I just heard about something cool from the PLSN/FOH/SD e-newsletter. There's a new company called Video Blocks. To build awareness they are offering 20 free downloads per day for 7 days to anyone who signs up for a user account. They have royalty Free: Stock Video, Motion Backgrounds, Background Music, and Sound effects. I haven't done it myself yet but it sounds like it's worth checking out. They apparently are a subscription service where you get unlimited downloads with a paid membership. 

Here's the link to the special offer from the PLSN/FOH/SD newsletter.


----------



## ruinexplorer (Sep 18, 2012)

I get the same offer from a multitude of sources. I wonder if PLSN gets paid per hit?

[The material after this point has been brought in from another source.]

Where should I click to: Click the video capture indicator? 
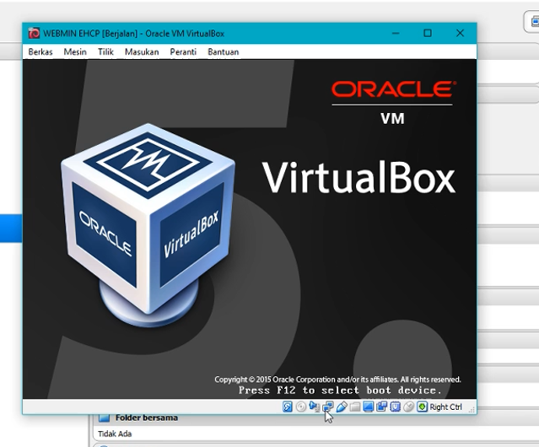pyautogui.click(x=382, y=407)
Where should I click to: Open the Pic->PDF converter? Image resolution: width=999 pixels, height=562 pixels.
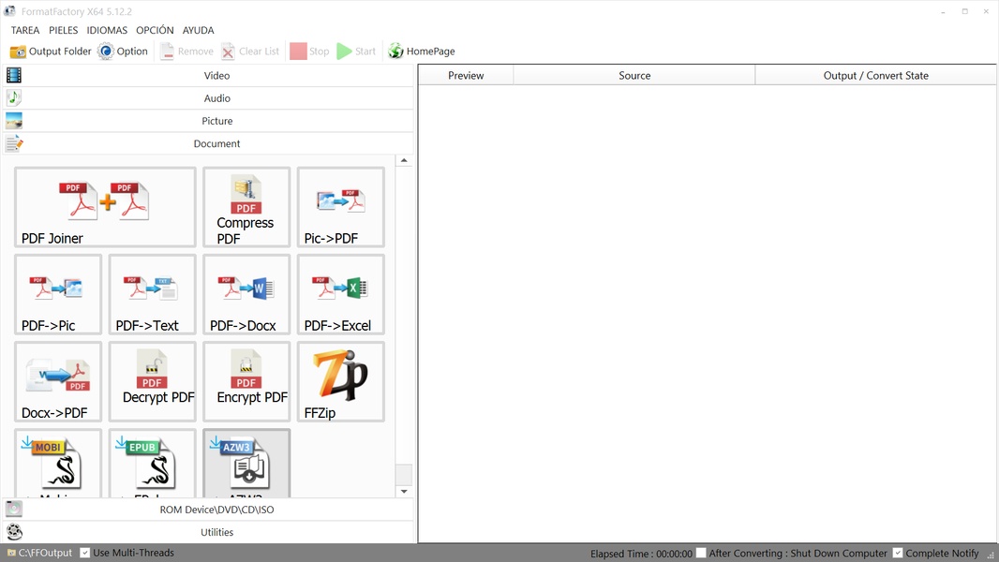click(x=340, y=207)
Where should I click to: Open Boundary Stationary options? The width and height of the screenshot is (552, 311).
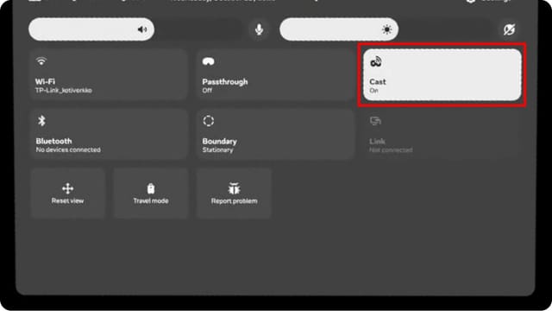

But, free is free as long as they don't scam you.


----------



## StNic54 (Oct 19, 2012)

*Video Blocks/Clips website for free content*

Found a site that allows you to download video clips/backgrounds - called videoblocks.com

There's a 7 day trial, and the monthly is $80 which is steep, but during the 7 day trial you can download 20 clips per day, so if you want some freebies, go for it


----------



## DuckJordan (Oct 20, 2012)

*Re: Video Blocks/Clips website for free content*

Legally you can't use them without the subscription.


----------



## metti (Oct 21, 2012)

*Re: Video Blocks/Clips website for free content*


DuckJordan said:


> Legally you can't use them without the subscription.



Actually, that's not true. According to the website (http://www.videoblocks.com/page/guarantee/): "You can keep using the clips even after you cancel: The clips you download during your subscription (either paid or free trial) are yours to keep and use forever, royalty free! "


----------



## NikkiVB (Oct 22, 2012)

*Re: Video Blocks/Clips website for free content*

Hello,

I am the head of Customer Service over at VideoBlocks and I just wanted to confirm for everyone that you can indeed keep everything you download even if you cancel your subscription.

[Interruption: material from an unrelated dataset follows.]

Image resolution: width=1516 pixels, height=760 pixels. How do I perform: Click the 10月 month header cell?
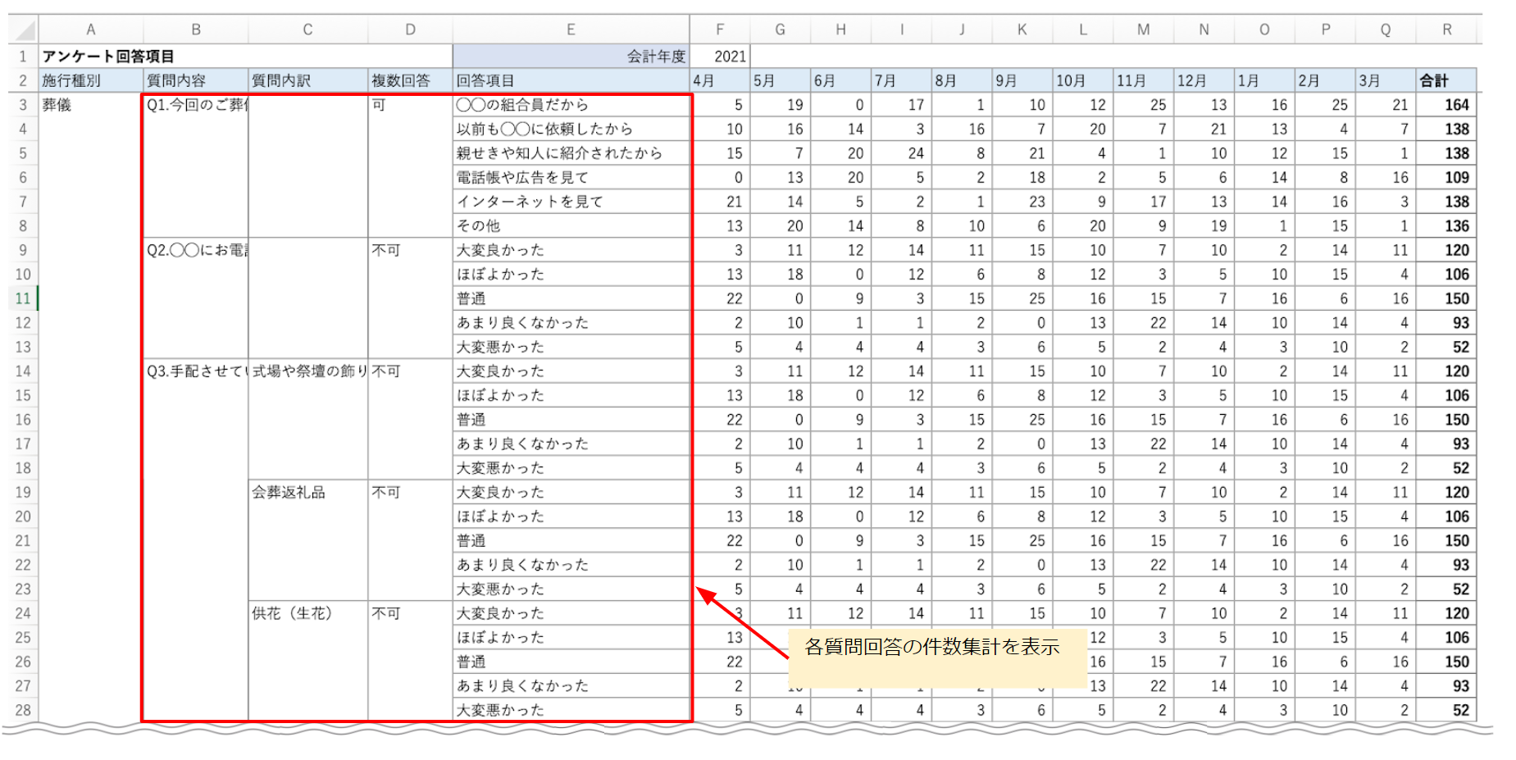(1082, 81)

I also have a promo code you can use if you would like to sign up for unlimited downloads for $99 a year, which is NIKKI99.

Please let me know if you have any other questions about our site.

-Nikki
[email protected]


----------



## DuckJordan (Oct 22, 2012)

*Re: Video Blocks/Clips website for free content*


metti said:


> Actually, that's not true. According to the website (http://www.videoblocks.com/page/guarantee/): "You can keep using the clips even after you cancel: The clips you download during your subscription (either paid or free trial) are yours to keep and use forever, royalty free! "



Just making sure, Most of those subscription services require that you keep the subscription active to continue using the clips.


----------